家にはプールがあり、毎週末、友人たちを集めてホームパーティーが開催された。パーティーに集まる年配のご夫婦たちはいずれも初めて見る東洋人に興味津々で、まだ満足に英語を聞き取れない僕に、ゆっくりとした明瞭な中西部の発音で、ありとあらゆる質問を浴びせかけた。

3人の子供たちのうち、男の子は二人とも飛行機の操縦免許を取得しており、月に1 度は近くの飛行場でセスナ機の操縦を楽しんでいた。

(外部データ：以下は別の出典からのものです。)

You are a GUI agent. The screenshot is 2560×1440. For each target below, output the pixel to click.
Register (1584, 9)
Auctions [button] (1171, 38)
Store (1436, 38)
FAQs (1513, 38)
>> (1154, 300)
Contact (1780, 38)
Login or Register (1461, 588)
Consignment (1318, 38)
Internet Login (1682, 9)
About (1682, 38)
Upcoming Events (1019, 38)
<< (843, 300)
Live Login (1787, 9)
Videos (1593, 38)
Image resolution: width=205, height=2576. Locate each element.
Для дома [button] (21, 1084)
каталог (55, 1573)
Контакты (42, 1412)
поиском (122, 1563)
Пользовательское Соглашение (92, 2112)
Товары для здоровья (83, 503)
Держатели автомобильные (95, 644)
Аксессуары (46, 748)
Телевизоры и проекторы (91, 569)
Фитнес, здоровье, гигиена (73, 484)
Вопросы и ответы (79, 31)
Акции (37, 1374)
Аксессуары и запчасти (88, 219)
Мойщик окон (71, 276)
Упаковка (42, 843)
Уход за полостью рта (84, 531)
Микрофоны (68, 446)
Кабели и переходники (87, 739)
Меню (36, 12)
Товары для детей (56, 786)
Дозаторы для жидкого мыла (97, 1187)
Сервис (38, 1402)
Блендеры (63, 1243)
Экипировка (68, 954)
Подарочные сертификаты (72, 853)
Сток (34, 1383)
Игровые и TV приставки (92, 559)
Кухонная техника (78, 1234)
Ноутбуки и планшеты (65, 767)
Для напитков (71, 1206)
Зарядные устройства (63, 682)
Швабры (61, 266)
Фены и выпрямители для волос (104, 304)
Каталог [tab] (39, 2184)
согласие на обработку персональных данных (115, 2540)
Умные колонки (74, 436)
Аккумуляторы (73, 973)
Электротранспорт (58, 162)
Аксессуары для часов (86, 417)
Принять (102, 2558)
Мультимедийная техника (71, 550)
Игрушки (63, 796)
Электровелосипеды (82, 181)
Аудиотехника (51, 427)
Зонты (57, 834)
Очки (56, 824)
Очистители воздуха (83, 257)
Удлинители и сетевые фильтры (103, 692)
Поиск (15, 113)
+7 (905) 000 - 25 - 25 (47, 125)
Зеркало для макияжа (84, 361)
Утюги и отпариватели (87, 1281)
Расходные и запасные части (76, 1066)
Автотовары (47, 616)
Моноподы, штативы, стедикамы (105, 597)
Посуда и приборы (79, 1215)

お兄さんの方が僕のホストブラザーで、高校で悪い連中から守ってくれたり素敵なガールフレンドを見つけてくれたりする役割を担うはずだったが、それは甘い期待だったことが後でわかった。

彼はクールエイド(Kool-Aid)という粉末ジュース中毒で、毎日のように “Would you like some Kool-Aid?” 「クールエイド飲むかい?」と言って僕に勧めた。そのせいか彼のお腹はタヌキのように出っ張り、分厚い眼鏡も手伝って学校では変人扱いされ、女の子にはさっぱり人気がなかった。

弟さんは非常に頭が切れたが、親兄弟や高校の同級生たちを完全に馬鹿にしており、僕も初日から彼の「頭脳テスト」であるチェスに毎日突き合わされることになっ た。 “Would you like to play a game of chess?” 「チェスやらないかい?」という のが彼の口癖で、巧妙な指し手に対抗しようと長考する僕を眺めるのが大好きだったようだ。

妹さんは、赤毛の髪に劣等感を抱いていたせいか非常にシャイで、僕に対しては遠慮がちに顔を真っ赤にしながら話しかけてきた。一方で、親にはいつも反抗し、兄ふたりには凄まじい形相で常に悪態をついていた。とても裕福で恵まれた家庭なのに、絶えず不平・不満・悪態が飛び交うこの家族はいったい何なんだ・・・?

言葉も文化も境遇も違う全く異なる家族に「編入」してきた僕にとって、この現実は実に不可解で、大きなショックだった。